In response to your much-appreciated feedback, the Harpur Hotline has developed a regular feature of alumni news. Please send us anything you want: publications, promotions, marriages, babies, graduations, retirements, etc. Many thanks to everyone who shared their stories! Here's what some of your fellow Harpur alumni and friends are doing:

Congratulations to Leslie Gates, assistant professor of Sociology. The Friends of the Princeton University Women's Center recently awarded her their Women's Leadership Award for her commitment to serving women's special needs. Gates, who graduated from Princeton in 1990, now studies globalization, union power, and women's industrial work in Latin America.

1965: Sandra Koser Steingart is a psychologist with Baltimore County Public Schools, Towson, MD and is an expert on using the Internet for finding school psychology resources.  She is the creator of School Psychology Resources Online and recently wrote “The Web Connected School Psychologist.”  Steingart is also webmaster of the Maryland School Psychologists’ Association.  She told the Harpur Hotline that her son, Daniel, graduated from Harpur College in 2001.
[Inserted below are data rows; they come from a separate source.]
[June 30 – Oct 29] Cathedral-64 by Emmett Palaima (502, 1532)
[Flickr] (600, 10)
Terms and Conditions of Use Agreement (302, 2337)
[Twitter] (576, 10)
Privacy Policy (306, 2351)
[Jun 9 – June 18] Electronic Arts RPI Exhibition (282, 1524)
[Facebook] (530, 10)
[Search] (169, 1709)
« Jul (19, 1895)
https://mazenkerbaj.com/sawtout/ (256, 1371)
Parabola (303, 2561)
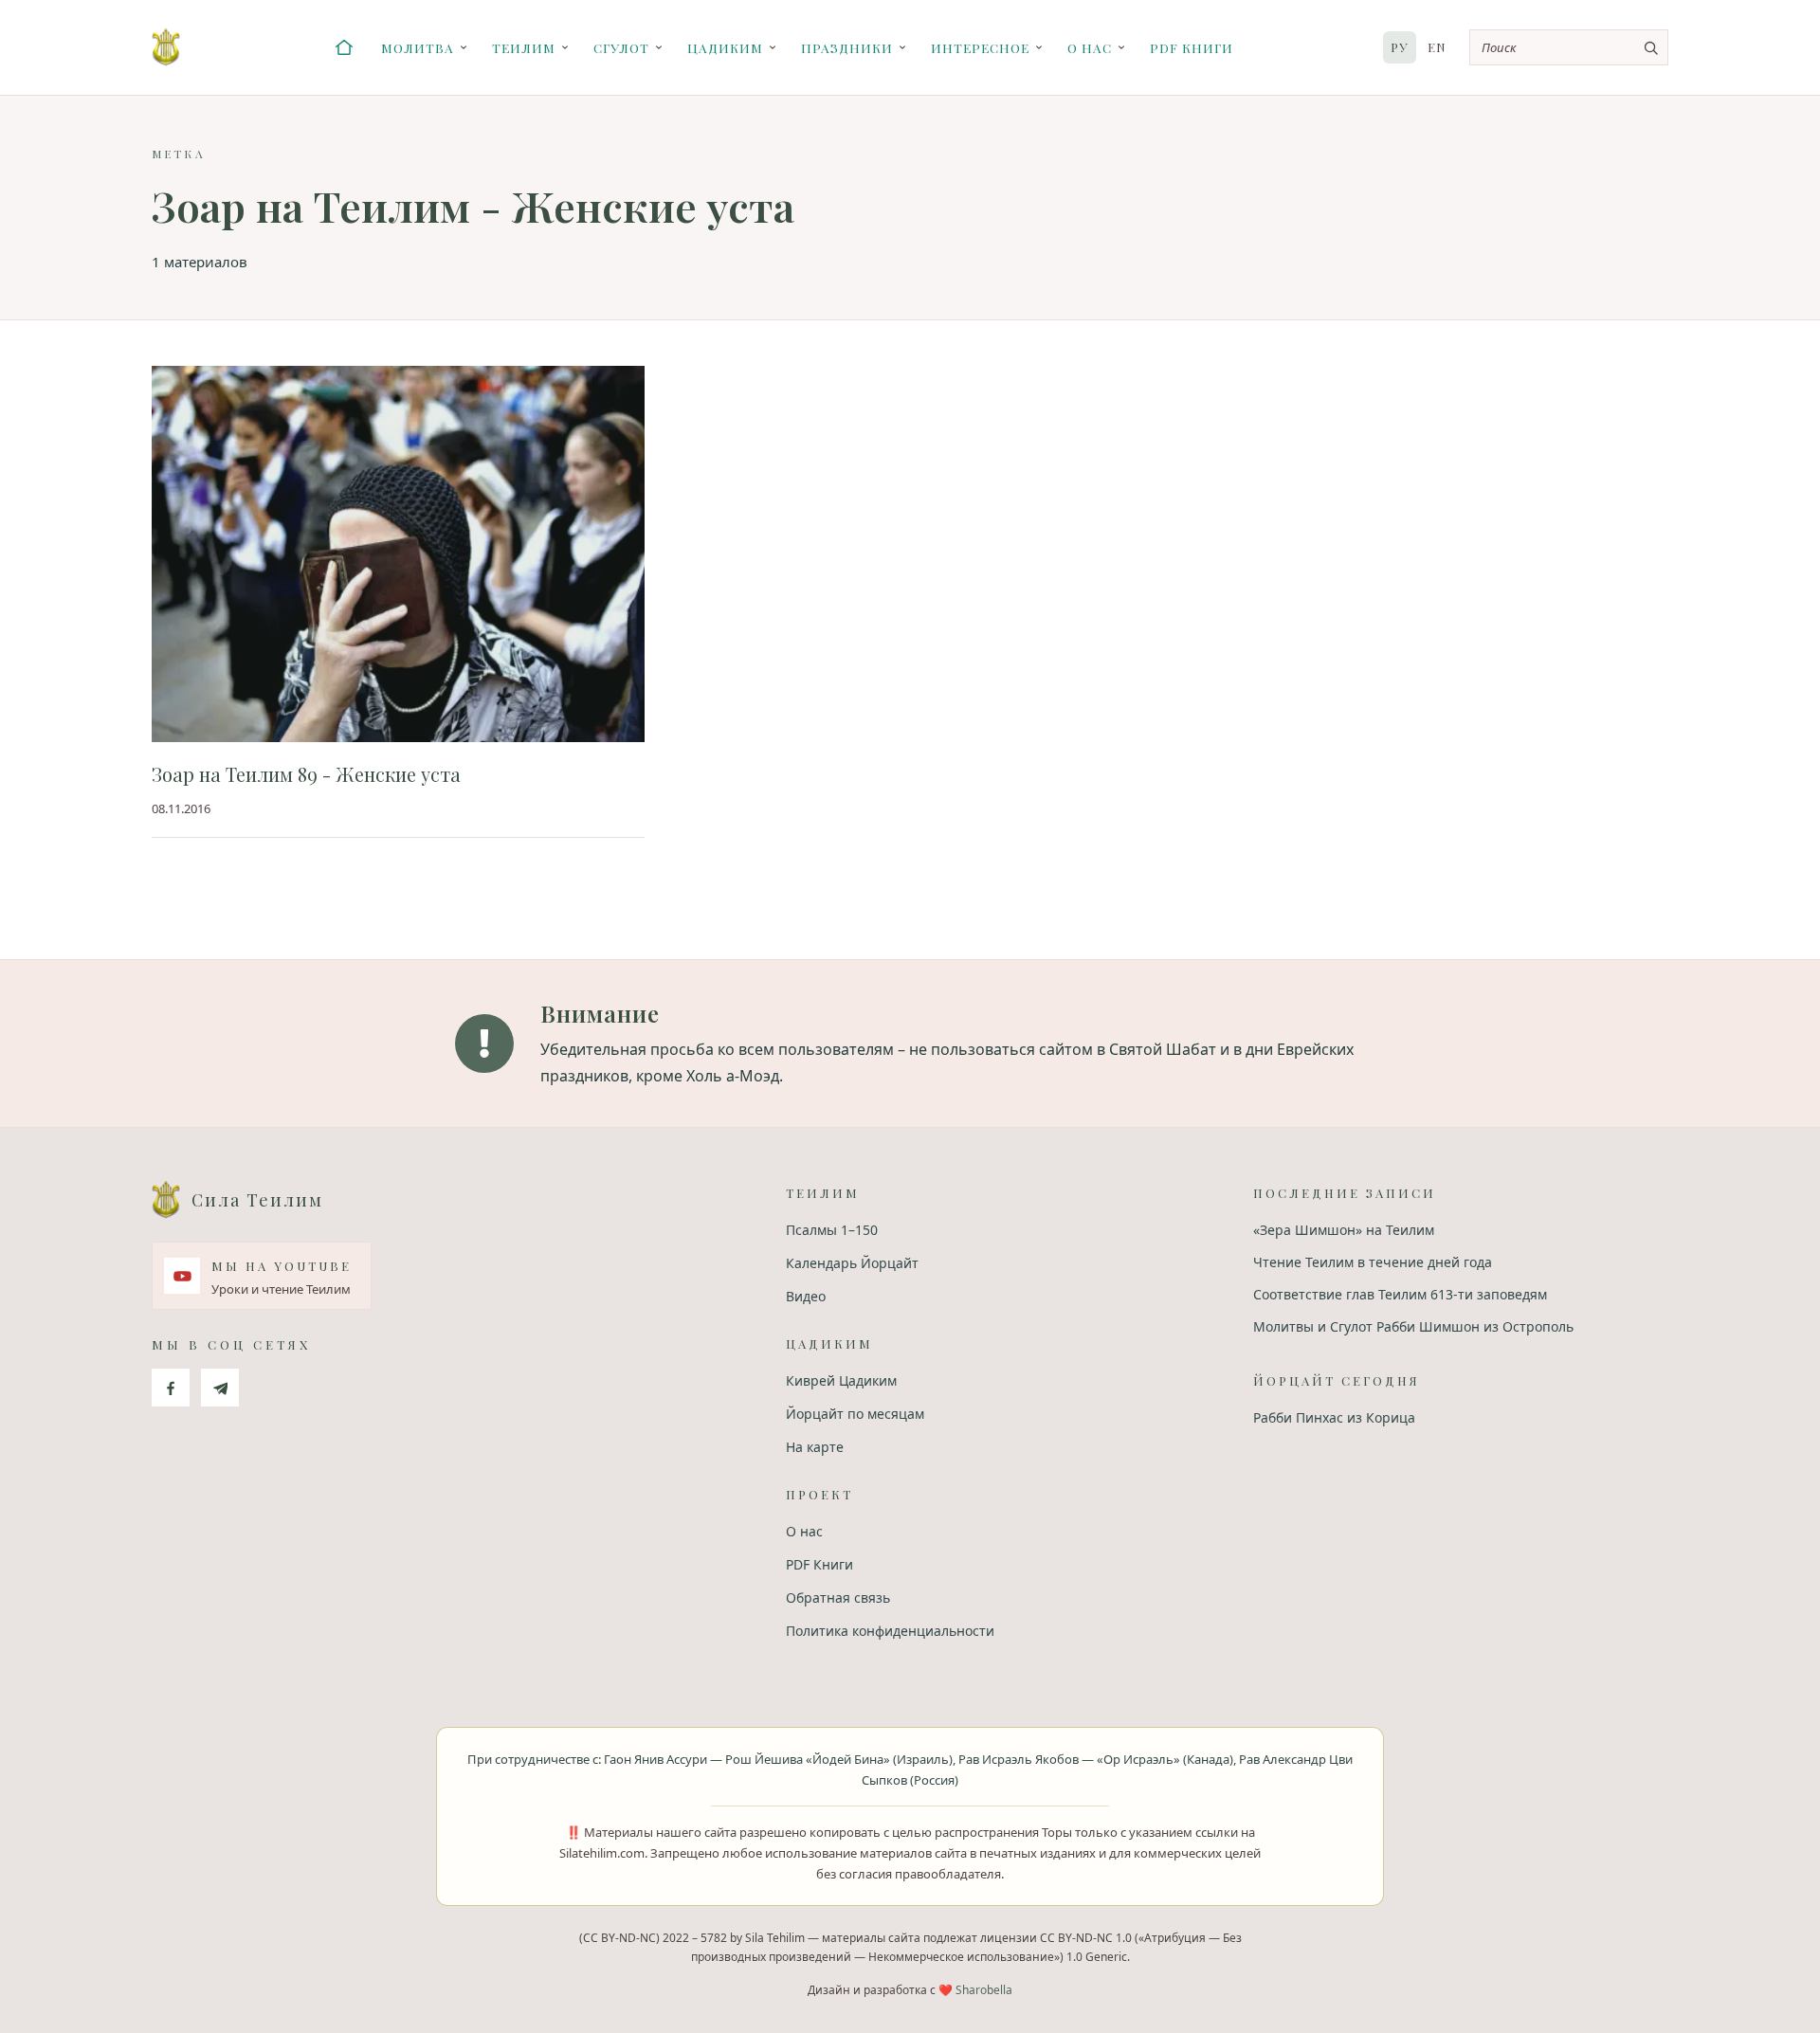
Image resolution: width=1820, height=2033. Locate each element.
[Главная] (344, 47)
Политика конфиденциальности (890, 1631)
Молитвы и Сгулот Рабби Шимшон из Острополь (1413, 1326)
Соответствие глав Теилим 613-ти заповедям (1400, 1294)
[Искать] (1650, 47)
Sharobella (984, 1990)
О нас (1089, 47)
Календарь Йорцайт (852, 1263)
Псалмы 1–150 (832, 1230)
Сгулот (621, 47)
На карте (815, 1447)
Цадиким (725, 47)
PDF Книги (1191, 47)
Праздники (847, 47)
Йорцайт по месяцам (855, 1414)
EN (1437, 47)
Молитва (417, 47)
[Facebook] (171, 1388)
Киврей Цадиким (841, 1380)
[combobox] (1568, 47)
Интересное (980, 47)
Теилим (523, 47)
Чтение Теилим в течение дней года (1372, 1262)
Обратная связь (838, 1597)
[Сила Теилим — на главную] (166, 47)
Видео (806, 1296)
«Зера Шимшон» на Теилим (1343, 1230)
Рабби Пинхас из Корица (1334, 1417)
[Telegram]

1972: Ann Prusinski is vice president of Stardust Dance Productions, which promotes “the ultimate in ballroom dance weekends.”  She is an avid traveler and a former tour guide with Globus Gateway.  Prusinski has been an elected official since 1985 and is currently councilman for Fallsburg, NY.  She divides her time between New York City and the Catskills.  Prusinski wants to know if anyone remembers Harpur alumni Paul Geffner, Warren Lewis or Ron Wilson.

1977: Following graduation from Rutgers University School of Law, Wayne Greenfeder served as Law Clerk to the Honorable Morton I. Greenberg, now on the United States Court of Appeals for the Third Circuit.  He is a partner in the law firm of Kraemer, Burns, Mytelka, Lovell, and Kulka, P.A. in Springfield, N.J. and recently represented one of the plaintiffs in the high profile New Jersey Turnpike shooting case.  Greenfeder and his wife, Catherine, have one son and reside in Nutley, NJ.

1980: After graduating from Binghamton, Mark Weiss (M.A., Chemistry.) worked for nearly 17 years as a pharmaceutical chemist and in other positions for Lederle Laboratories, which eventually became Wyeth. In 1985, Weiss earned a Master's in Specialized Journalism from Polytechnic University and began freelance writing for chemical and pharmaceutical industry trade magazines as well as newsletters on dog and cat health. "Freelancing gave me a way to build a portfolio and gain a lot of writing experience and meet a lot of people, particularly those in the chemical and pharmaceutical industries," he recalls. Weiss has written and published over 150 bylined and ghost written articles and is now a senior technical and scientific writer for Purdue Pharma LP . He is also scheduled to give an oral presentation, "One Scientist at a Time: Integration of a Scientific and Technical Writing Department into Pharmaceutical R&D," at the 39th annual meeting of the Drug Information Association this summer. Weiss and his wife, Ilene, live in Congers, NY.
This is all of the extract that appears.